God for his own glory – that’s for the enjoyment and demonstration of his free flowing mercy and grace – provides that safety.

Get your head around that. You may have questions. Ask them. Ask and keep asking. Socrates said the unexamined life is not worth living. Nice one Socrates.

So this passion is for people to encounter and enter into this safety through the Gospel of Jesus – the story of the eternal Father’s offering of the eternal Son so that whoever would believe on him and his sacrifice would not perish but have eternal life [John 3:16].

Most people who have grown up around some kind of church – Protestant or Roman Catholic have just enough knowledge of this to be innoculated against the wild crazy wonderful truth of it all. Our backgrounds domesticated, tamed and froze what God has done, is doing and will do. It becomes like so much music – playing somewhere in the background of life. Muzak. Church and faith as an add-on. An accessory. A cultural appendage. I remember when growing up, a rite of passage was the ease achieved in disrespecting the Lord’s name – Jesus this & Jesus that. An expletive. A stop gap of expression while saying something ‘more important’ (as if) or to use as a ramp to provide an ascent in exclamation of an amazing or awful story – used liberally by speaker and hearer. Maturity. And yet we had somehow taken the given name of the one who flung stars into space and accommodated it to our own ugly flinging of words and thoughts into thin air.

Think about it. Let’s say we loved a great Prime Minister or President – or even that we knew he had provided greatly for us. And then we began to take his name and use it in a way that paid little or no respect to him and often used it as an exclamative, even for expletive value and intent.  That’s what we have done to Jesus, his precious name which literally means God saves.

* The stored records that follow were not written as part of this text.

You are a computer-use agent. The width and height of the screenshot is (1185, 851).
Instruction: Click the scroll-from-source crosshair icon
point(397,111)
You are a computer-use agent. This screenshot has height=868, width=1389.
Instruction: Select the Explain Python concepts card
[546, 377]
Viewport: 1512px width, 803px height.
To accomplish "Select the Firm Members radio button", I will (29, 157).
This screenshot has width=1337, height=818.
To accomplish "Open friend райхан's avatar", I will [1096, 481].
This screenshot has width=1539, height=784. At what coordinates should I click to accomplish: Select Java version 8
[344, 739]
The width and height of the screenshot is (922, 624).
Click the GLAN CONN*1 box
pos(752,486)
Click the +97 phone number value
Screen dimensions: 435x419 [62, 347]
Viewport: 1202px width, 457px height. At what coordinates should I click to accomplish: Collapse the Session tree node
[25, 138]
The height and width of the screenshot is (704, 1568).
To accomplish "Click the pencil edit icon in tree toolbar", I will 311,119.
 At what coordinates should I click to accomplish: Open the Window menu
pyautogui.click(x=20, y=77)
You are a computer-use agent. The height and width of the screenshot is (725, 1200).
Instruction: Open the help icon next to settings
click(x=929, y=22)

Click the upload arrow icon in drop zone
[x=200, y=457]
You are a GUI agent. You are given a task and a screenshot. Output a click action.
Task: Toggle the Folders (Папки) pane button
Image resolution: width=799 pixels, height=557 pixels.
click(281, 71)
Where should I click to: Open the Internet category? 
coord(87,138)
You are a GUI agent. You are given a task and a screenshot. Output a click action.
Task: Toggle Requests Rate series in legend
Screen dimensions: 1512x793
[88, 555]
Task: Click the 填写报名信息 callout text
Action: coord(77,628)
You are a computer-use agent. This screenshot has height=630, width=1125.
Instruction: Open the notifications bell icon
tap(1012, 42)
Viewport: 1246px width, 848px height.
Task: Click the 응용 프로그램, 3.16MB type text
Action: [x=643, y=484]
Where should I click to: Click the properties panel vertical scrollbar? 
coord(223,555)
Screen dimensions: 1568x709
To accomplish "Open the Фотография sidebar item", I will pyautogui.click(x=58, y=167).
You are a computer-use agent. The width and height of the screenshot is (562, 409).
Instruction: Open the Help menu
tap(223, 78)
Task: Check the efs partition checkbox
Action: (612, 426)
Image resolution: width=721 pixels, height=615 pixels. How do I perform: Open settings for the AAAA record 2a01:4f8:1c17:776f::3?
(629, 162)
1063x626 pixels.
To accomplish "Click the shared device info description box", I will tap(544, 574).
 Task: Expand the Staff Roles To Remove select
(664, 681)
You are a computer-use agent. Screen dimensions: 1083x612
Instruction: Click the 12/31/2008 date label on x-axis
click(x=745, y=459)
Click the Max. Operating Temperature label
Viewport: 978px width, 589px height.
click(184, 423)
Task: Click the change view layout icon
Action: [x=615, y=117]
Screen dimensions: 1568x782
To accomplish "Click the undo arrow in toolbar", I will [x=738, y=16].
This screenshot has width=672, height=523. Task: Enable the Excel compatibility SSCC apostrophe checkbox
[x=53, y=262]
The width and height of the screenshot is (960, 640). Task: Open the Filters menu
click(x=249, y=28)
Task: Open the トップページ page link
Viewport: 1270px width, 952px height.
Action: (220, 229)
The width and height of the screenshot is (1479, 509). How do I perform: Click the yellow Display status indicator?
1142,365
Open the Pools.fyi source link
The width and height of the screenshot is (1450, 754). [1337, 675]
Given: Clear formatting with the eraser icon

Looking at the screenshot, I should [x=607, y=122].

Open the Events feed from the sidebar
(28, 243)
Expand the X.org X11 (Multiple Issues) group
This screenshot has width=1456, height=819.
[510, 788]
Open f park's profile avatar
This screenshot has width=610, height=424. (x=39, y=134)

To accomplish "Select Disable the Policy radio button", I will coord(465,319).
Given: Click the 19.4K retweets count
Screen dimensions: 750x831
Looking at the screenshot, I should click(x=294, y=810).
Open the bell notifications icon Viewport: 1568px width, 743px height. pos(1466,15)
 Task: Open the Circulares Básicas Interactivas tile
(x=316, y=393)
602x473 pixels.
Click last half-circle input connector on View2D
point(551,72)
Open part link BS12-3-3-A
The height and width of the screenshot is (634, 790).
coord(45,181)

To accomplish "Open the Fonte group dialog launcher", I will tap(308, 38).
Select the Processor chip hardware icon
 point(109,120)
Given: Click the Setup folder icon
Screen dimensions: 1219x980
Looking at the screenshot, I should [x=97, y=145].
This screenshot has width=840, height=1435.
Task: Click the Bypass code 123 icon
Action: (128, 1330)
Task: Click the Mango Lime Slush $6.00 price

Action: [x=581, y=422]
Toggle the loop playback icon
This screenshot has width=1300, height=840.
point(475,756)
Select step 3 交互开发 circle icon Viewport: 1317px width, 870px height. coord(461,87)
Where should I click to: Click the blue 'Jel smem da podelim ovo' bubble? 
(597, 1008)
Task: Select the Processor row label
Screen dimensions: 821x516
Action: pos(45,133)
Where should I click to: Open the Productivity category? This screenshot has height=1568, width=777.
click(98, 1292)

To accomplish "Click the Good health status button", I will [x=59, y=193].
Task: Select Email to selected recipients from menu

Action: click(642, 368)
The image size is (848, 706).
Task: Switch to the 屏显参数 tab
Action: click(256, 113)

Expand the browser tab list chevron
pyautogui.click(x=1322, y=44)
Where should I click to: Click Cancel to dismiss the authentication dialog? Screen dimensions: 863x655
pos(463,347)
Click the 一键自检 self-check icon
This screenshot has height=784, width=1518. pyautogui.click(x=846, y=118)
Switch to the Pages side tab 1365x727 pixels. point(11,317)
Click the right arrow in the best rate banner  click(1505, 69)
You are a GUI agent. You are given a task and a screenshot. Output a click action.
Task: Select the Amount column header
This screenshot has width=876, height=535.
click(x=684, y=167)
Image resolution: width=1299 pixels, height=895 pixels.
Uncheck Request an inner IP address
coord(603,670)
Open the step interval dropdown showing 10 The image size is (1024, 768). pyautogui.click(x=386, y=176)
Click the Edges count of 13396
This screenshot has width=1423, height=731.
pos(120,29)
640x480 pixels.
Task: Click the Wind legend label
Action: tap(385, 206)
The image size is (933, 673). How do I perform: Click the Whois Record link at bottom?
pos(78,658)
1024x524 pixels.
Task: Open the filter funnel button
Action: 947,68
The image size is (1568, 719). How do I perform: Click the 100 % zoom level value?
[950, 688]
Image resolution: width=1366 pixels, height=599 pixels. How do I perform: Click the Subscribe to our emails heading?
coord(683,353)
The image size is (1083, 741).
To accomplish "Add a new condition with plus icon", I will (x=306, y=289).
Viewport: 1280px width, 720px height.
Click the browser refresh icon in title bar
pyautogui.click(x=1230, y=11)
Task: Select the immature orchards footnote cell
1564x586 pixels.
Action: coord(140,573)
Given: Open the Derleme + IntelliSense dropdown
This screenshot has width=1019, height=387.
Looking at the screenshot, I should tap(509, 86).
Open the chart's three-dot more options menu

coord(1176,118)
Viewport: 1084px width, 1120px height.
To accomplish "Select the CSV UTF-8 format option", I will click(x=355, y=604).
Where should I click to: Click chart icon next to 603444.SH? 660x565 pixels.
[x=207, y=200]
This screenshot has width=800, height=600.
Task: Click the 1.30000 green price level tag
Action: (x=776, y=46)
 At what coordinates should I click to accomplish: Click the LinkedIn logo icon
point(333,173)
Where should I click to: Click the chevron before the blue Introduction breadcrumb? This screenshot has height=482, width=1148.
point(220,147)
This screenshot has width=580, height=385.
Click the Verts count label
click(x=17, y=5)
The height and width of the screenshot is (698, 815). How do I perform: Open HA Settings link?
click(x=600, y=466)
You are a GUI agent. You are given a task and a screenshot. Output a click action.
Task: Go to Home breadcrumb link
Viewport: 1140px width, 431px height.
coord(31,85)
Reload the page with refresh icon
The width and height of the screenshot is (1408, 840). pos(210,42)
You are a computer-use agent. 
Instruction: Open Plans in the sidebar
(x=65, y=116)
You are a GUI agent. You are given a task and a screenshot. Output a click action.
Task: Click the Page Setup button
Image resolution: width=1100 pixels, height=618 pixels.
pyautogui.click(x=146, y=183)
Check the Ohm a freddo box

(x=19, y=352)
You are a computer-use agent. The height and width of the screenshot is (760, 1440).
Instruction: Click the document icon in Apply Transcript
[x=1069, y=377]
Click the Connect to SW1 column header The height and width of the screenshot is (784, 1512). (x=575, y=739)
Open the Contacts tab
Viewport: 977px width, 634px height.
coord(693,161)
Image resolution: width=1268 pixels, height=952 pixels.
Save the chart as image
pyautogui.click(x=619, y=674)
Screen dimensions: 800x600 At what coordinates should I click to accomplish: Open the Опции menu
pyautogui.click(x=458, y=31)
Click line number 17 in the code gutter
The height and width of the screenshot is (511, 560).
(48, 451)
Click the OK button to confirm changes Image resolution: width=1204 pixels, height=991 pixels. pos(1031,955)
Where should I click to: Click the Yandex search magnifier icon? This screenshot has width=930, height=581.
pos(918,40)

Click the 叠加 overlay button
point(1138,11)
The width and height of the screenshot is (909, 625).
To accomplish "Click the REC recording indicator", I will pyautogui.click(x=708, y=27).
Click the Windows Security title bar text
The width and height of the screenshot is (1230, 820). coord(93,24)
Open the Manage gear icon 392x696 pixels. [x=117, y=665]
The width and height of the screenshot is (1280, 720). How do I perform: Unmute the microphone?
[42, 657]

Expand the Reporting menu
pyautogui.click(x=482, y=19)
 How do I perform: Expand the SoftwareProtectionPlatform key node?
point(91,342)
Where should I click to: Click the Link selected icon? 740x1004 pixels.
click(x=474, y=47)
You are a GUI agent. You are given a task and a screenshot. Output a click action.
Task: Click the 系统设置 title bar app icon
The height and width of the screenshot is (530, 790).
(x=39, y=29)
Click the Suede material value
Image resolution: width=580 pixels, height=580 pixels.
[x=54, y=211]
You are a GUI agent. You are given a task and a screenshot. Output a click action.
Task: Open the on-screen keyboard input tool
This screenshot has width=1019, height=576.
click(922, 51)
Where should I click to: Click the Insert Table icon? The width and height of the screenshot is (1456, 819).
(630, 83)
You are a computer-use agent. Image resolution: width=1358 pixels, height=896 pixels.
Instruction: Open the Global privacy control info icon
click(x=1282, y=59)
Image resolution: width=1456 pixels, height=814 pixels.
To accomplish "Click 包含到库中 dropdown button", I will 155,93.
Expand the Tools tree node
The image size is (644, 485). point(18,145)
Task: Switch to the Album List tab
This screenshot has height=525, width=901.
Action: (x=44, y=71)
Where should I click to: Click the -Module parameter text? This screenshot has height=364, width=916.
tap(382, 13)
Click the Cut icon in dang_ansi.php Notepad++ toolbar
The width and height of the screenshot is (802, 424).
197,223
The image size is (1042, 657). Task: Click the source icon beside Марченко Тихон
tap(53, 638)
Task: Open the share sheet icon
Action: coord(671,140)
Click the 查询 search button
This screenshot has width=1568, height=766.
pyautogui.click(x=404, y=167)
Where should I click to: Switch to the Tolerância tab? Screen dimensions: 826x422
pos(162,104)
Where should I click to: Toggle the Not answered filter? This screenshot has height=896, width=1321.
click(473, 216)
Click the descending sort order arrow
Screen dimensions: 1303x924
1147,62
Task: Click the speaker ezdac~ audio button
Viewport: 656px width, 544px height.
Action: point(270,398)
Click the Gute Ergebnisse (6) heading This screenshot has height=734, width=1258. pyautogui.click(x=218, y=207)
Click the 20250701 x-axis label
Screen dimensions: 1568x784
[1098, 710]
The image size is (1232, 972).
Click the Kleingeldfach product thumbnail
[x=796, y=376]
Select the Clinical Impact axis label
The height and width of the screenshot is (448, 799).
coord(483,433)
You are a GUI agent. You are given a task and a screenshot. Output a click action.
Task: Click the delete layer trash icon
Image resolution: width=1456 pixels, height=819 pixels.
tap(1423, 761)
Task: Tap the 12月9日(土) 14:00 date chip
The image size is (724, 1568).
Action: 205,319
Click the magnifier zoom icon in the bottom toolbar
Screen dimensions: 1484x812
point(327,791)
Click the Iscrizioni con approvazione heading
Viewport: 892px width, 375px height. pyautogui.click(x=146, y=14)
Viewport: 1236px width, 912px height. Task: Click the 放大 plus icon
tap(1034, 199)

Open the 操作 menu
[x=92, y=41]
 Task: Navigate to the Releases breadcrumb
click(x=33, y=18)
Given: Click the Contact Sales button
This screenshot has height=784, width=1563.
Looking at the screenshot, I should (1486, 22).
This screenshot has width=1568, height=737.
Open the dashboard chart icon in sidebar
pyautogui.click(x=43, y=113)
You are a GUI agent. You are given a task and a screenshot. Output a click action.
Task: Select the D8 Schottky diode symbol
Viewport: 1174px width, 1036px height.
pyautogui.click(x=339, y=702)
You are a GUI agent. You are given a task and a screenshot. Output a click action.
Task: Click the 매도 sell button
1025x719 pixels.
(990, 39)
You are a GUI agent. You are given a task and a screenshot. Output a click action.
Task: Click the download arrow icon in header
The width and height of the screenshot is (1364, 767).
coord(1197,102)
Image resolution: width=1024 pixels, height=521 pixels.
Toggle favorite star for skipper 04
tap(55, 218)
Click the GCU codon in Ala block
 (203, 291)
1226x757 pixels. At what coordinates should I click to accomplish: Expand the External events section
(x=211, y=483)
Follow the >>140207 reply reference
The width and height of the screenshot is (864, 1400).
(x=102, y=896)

God saves us from God and for God.

So that’s my passion in life – to point – direct toward the one who flung stars into space and whisper into the inclined ear “did you see his wrists – weird weren’t they – had holes in them and also see his side – wounded. He looks like one who was crucified and is now risen.”

Why? Where? Who cares? And so the exploration begins or not. God is not tame. At our mercy or disposal. Is not a cultural appendage. Will not always be as merciful as he is at present. This is the era of the exploration. Get to it. Wake up. More importantly – pray to be awoken.